• _Selected passage_
Better L/D → root & kink camber
Better ΔP → inboard sweep back angle
Better wing weight → aspect ratio & root t/c
Efficient exploration
Useful design information pool
33. Acknowledgement
• I wish to thank Dr. Yoshikazu Makino, and Dr. Takeshi
Takatoya, researchers in Aviation Program Group/Japan
Aerospace Exploration Agency, for providing their CAE
program and large support. I would like to thank my paper
adviser, Prof. Masahiro Kanazaki, for his guidance, and
support.
• My presentation is supported by the grant from JSASS (Japan
Society of Aeronautics and Space Science).

• _Exercise brief_
Can you reproduce the wing design slides word for word, from "Better L/D →" to "and Space Science)."?

[Stored items]
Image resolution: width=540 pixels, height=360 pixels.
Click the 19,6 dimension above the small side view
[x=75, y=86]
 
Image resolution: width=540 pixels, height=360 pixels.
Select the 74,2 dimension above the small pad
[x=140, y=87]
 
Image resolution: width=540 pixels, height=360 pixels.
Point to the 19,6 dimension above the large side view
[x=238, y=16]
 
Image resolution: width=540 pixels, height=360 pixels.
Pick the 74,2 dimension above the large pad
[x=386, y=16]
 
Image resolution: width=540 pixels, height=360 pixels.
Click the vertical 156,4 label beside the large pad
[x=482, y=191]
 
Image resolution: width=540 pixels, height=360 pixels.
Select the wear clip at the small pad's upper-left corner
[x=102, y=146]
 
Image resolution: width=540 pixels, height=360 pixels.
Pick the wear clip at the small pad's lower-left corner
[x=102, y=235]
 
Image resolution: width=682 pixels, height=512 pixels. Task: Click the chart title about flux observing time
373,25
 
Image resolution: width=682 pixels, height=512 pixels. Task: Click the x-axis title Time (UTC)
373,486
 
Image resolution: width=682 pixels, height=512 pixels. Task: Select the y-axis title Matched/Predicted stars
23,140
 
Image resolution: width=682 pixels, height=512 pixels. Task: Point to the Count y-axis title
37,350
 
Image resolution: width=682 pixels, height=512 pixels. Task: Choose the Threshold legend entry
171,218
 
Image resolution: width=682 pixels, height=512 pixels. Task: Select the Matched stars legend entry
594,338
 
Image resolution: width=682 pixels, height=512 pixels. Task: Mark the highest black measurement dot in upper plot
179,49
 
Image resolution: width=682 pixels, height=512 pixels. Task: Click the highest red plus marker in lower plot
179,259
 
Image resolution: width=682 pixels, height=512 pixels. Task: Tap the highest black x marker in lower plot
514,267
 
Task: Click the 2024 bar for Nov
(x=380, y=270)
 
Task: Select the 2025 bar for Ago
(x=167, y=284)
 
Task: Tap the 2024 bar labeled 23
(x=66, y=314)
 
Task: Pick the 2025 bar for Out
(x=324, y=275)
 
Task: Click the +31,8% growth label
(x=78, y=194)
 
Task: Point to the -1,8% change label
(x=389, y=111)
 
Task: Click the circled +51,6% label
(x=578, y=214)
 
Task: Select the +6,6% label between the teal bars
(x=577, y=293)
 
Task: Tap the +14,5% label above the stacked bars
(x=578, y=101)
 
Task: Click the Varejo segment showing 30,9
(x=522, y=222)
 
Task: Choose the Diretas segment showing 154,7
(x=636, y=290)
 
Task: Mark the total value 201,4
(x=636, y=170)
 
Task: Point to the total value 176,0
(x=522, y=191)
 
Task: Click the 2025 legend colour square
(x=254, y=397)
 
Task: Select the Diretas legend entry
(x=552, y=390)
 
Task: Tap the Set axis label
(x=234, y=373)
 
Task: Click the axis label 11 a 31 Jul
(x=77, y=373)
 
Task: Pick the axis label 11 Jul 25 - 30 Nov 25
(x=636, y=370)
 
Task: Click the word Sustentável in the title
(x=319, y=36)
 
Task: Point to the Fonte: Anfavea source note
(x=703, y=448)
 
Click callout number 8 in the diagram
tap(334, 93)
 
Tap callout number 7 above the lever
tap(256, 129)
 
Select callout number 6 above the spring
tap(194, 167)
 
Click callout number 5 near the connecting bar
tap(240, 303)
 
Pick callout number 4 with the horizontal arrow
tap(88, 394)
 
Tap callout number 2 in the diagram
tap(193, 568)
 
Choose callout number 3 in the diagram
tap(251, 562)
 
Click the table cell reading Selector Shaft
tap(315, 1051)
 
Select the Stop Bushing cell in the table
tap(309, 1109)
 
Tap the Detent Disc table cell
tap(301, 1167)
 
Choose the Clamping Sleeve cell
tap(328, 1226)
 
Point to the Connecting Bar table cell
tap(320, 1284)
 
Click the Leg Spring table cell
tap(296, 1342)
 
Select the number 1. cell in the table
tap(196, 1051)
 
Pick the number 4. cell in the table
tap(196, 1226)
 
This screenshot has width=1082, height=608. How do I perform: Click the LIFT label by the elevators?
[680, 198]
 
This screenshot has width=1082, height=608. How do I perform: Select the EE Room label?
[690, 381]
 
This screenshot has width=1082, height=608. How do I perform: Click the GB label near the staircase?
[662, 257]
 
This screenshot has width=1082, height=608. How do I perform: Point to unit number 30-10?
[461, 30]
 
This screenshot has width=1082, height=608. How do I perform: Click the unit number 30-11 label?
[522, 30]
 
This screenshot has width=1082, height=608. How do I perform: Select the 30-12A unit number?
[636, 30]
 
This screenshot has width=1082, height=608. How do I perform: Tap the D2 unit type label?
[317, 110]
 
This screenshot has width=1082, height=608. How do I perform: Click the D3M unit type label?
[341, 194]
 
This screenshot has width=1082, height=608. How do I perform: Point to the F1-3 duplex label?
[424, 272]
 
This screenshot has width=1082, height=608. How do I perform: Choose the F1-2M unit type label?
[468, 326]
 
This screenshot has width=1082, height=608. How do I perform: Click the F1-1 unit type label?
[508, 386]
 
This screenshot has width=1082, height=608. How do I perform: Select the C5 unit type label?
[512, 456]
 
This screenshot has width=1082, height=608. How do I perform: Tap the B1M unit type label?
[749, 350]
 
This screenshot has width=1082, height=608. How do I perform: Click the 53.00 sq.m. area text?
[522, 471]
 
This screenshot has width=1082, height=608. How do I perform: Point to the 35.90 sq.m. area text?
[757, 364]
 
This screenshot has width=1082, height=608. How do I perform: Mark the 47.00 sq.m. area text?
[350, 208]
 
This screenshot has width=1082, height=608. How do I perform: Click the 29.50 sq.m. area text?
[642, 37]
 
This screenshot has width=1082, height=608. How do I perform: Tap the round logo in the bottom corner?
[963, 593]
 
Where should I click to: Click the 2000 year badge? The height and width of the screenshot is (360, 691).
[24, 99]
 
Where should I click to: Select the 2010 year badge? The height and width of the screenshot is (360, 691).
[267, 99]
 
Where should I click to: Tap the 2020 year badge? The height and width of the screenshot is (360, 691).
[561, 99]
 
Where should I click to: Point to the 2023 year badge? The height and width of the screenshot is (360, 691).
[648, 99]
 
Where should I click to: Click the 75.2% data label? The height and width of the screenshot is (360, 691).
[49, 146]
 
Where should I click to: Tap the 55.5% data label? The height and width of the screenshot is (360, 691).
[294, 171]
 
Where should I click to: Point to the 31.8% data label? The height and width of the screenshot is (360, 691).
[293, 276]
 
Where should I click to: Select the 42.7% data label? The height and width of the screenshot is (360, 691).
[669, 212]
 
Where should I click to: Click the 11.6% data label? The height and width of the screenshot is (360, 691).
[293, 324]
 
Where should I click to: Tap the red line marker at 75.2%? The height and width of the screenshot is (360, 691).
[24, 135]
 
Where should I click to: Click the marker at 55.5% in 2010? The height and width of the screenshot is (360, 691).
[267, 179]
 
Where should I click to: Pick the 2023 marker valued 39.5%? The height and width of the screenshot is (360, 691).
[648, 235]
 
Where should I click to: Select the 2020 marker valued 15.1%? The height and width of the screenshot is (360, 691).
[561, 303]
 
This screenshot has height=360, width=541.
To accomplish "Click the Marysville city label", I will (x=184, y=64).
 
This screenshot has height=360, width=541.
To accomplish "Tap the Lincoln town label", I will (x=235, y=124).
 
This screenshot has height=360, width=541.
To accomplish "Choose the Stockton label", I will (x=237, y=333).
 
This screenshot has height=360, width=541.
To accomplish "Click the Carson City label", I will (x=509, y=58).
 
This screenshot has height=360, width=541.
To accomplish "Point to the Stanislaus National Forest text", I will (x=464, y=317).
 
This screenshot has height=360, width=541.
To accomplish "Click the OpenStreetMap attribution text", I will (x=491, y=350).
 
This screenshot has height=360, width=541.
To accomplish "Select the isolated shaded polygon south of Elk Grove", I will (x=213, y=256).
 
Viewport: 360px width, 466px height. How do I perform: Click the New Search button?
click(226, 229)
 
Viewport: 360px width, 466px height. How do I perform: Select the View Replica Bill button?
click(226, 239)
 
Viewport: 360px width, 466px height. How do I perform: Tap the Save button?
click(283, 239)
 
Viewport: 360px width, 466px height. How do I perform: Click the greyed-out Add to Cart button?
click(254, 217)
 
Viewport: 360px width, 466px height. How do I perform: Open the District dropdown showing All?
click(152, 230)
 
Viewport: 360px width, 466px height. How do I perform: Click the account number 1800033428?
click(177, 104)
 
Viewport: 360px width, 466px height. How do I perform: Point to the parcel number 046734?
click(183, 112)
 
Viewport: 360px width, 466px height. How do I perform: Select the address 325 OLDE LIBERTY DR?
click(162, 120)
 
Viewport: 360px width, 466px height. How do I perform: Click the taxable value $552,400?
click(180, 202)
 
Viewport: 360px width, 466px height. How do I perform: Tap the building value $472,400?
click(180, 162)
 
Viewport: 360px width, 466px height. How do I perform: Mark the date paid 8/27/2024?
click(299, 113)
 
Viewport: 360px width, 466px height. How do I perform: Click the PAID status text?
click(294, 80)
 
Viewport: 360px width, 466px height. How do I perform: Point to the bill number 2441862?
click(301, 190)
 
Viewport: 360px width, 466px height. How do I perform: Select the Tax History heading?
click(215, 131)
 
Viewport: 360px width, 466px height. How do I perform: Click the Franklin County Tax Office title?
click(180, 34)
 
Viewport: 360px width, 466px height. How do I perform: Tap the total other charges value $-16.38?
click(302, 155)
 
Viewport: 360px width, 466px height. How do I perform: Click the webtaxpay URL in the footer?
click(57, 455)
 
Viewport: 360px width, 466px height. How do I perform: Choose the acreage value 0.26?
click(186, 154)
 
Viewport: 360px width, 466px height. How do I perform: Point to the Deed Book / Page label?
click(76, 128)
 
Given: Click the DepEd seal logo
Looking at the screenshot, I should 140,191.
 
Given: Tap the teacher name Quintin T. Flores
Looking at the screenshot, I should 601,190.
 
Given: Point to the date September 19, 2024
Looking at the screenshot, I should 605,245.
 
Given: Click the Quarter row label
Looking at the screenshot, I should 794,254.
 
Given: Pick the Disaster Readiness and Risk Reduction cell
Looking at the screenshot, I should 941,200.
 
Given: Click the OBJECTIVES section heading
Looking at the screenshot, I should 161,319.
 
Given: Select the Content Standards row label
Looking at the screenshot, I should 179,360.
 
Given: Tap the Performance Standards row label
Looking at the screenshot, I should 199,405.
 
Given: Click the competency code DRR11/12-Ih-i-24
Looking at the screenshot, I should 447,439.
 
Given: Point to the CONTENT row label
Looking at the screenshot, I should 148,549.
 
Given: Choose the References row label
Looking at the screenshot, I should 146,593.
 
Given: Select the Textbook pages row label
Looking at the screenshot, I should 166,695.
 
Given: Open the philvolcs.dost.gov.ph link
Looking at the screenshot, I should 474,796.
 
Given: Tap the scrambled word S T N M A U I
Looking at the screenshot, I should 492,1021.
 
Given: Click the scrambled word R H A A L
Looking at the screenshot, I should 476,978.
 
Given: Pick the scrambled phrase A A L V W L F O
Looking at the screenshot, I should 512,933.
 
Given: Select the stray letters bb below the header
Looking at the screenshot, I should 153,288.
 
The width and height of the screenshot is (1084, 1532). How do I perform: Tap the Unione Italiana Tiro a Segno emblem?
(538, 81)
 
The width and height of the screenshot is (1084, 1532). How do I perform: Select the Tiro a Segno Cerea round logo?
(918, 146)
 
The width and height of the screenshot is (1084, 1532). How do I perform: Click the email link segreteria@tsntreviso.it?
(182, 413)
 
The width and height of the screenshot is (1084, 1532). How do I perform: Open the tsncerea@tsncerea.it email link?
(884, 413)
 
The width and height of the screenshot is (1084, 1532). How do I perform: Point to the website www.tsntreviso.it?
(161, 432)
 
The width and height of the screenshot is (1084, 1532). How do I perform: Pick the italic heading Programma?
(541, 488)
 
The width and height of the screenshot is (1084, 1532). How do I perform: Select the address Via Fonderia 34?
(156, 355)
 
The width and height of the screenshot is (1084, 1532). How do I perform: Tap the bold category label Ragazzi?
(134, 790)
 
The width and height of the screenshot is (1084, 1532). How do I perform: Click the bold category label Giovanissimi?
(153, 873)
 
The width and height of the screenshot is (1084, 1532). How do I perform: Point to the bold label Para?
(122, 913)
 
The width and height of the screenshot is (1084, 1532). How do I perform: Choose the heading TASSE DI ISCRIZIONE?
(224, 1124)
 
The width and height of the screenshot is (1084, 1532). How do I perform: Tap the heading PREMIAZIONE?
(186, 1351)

• _Expected answer_
Better L/D → root & kink camber
Better ΔP → inboard sweep back angle
Better wing weight → aspect ratio & root t/c
Efficient exploration
Useful design information pool
33. Acknowledgement
• I wish to thank Dr. Yoshikazu Makino, and Dr. Takeshi
Takatoya, researchers in Aviation Program Group/Japan
Aerospace Exploration Agency, for providing their CAE
program and large support. I would like to thank my paper
adviser, Prof. Masahiro Kanazaki, for his guidance, and
support.
• My presentation is supported by the grant from JSASS (Japan
Society of Aeronautics and Space Science).